A: The state should prioritize the payment of debts and funding of pension accounts. Lawmakers must: (a) never again raid the pension fund for other purposes, and (b) stop initiating new spending until such time as the state's debts are paid in full and pension funds are viable again. I support pension reform. Illinoisans know that pensions are unsustainable.

Previous attempts at pension reform have been unsuccessful. There are no easy answers. I will work with lawmakers across the aisle to propose a plan to fix the state's most enormous and difficult problem which we cannot afford to ignore any longer: unfunded pension liabilities. I support making incremental financial improvements to get pensions back on track.

Q: Do you believe climate change is caused by human activity? What steps should state government be taking to address the issue?

A: Human activity may impact climate change, and we should all do our part to take care of our planet. I believe small steps can be taken every day by individuals worldwide -- as well as in Illinois.

For example, ensuring access to clean air and drinking water is essential to human health.

Taking action to remove plastics from our waters, preventing unlawful discharges of toxic substances such as ethylene oxide (EtO), and educating on best practices will help to improve public health and extend environmental longevity.

Q: Protesters have massed in the streets in Chicago and other cities across Illinois for greater social justice and changes in the funding and responsibilities for police. How significant a role does systemic racism play in limiting equal opportunity in Illinois? To the degree that it exists, what should be done about it? What, if any, changes should be made in funding and duties of police?
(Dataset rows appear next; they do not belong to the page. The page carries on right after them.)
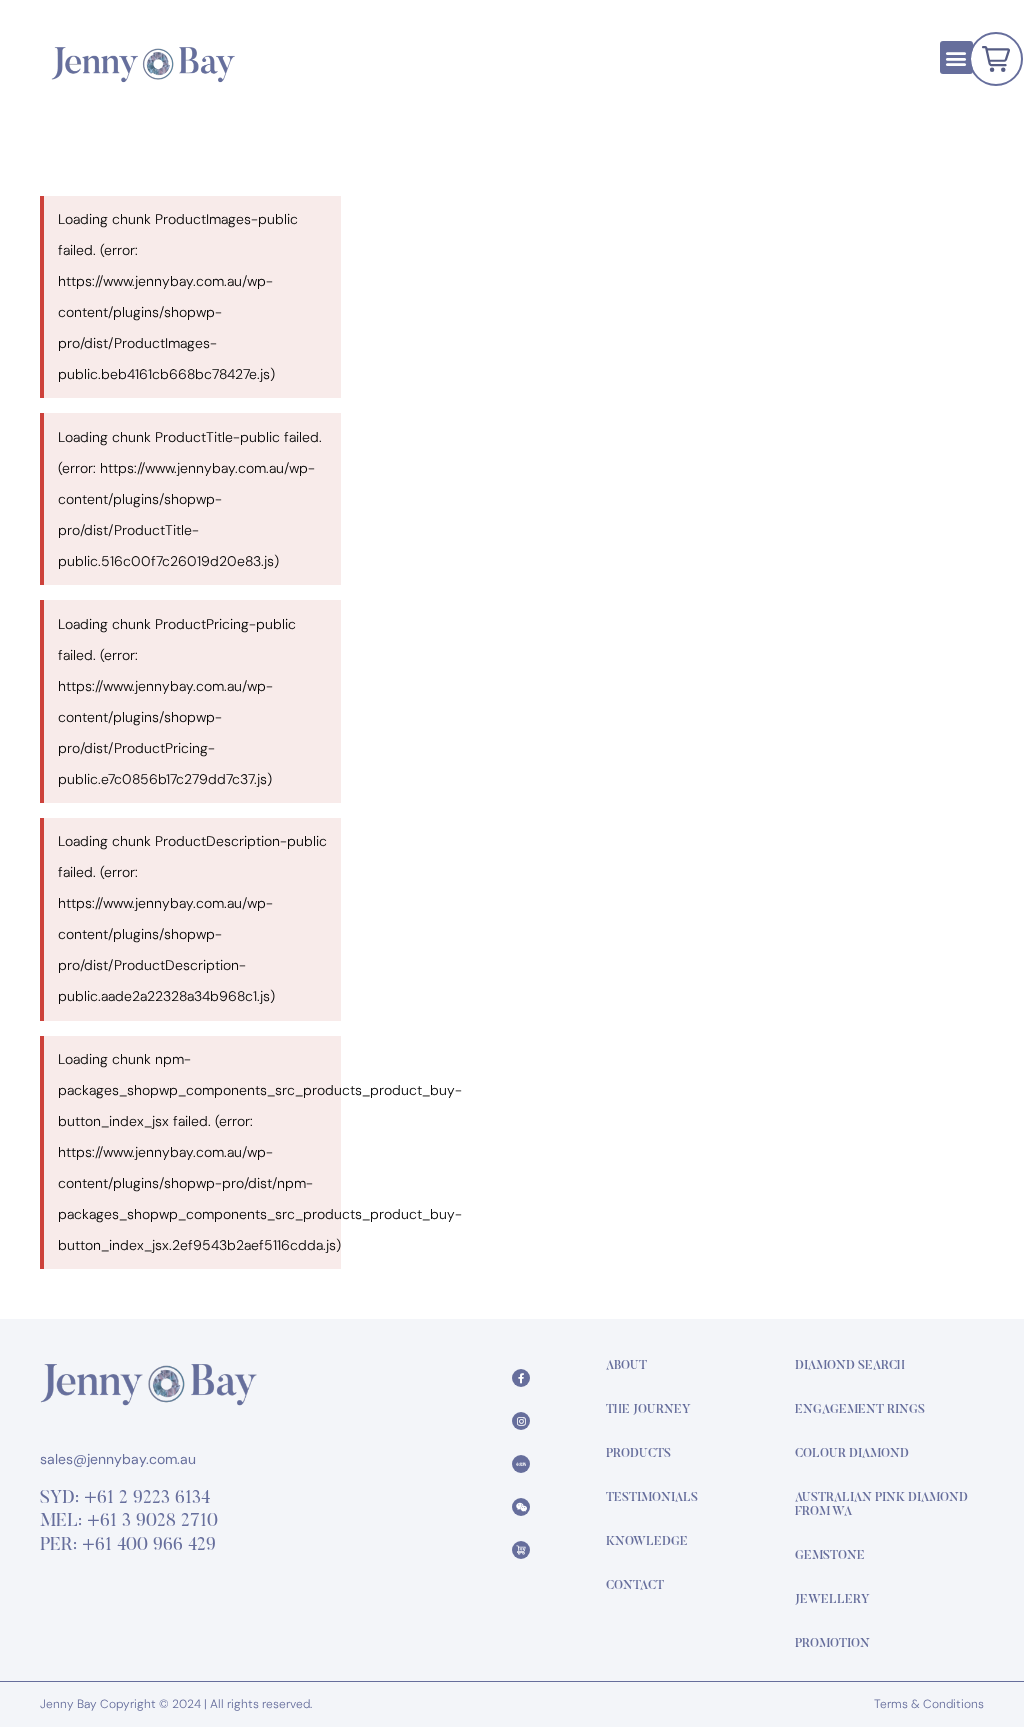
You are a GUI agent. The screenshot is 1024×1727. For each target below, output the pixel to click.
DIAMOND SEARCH (850, 1366)
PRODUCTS (638, 1454)
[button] (956, 57)
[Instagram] (521, 1421)
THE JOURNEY (648, 1410)
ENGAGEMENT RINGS (860, 1410)
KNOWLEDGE (647, 1542)
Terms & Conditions (929, 1704)
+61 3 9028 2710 (152, 1522)
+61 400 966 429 (149, 1546)
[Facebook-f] (521, 1378)
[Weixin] (521, 1507)
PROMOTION (832, 1644)
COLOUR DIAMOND (852, 1454)
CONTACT (635, 1586)
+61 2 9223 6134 (147, 1499)
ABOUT (626, 1366)
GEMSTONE (830, 1556)
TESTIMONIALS (652, 1498)
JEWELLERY (832, 1600)
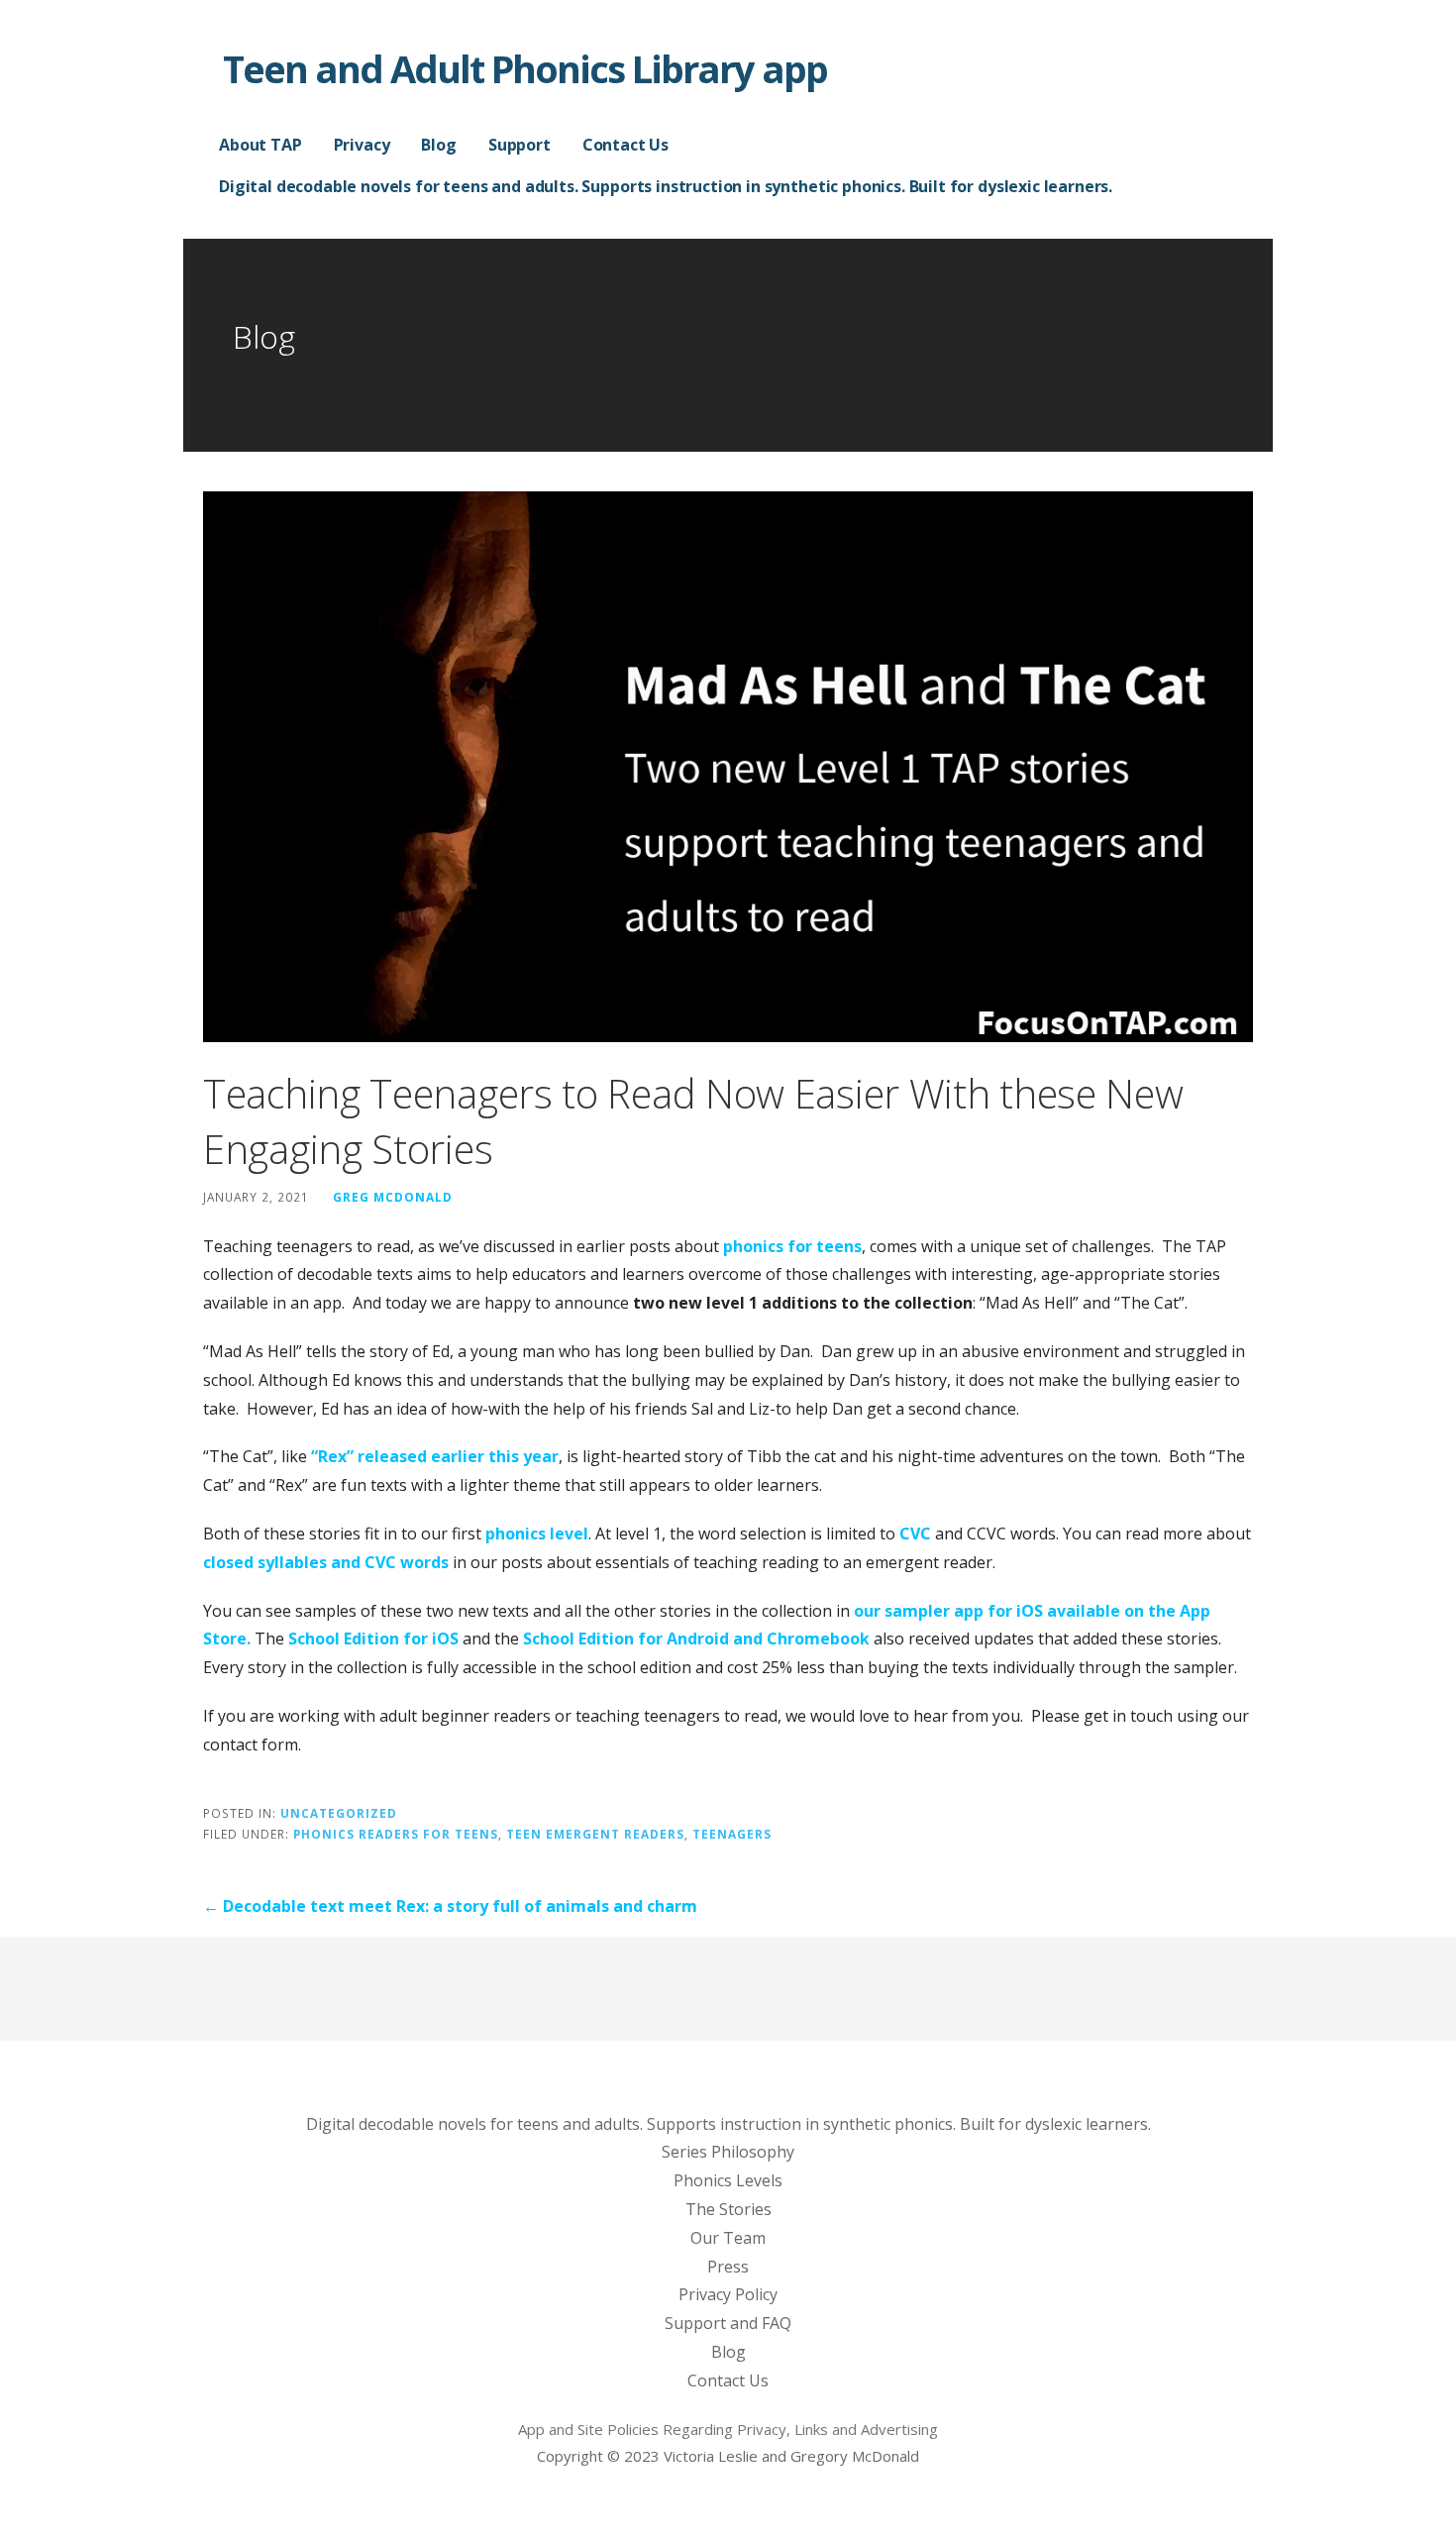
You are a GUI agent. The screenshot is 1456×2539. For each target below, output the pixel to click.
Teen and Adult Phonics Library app (525, 68)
A: I don't believe there is systemic racism in our district. Equal opportunity exists here in DuPage and Will counties.

I respect and admire the police officers who serve our community and put their lives on the line for us every day. We have top-notch police services in the 81st District, DuPage and Will counties. Illinoisans need to have a fully trained police force ready to respond to their calls for help and protection. I support law and order.

Municipal police department budgets must remain fully funded to serve local communities. Police departments should review their policies and practices regularly to strive for continuous improvement.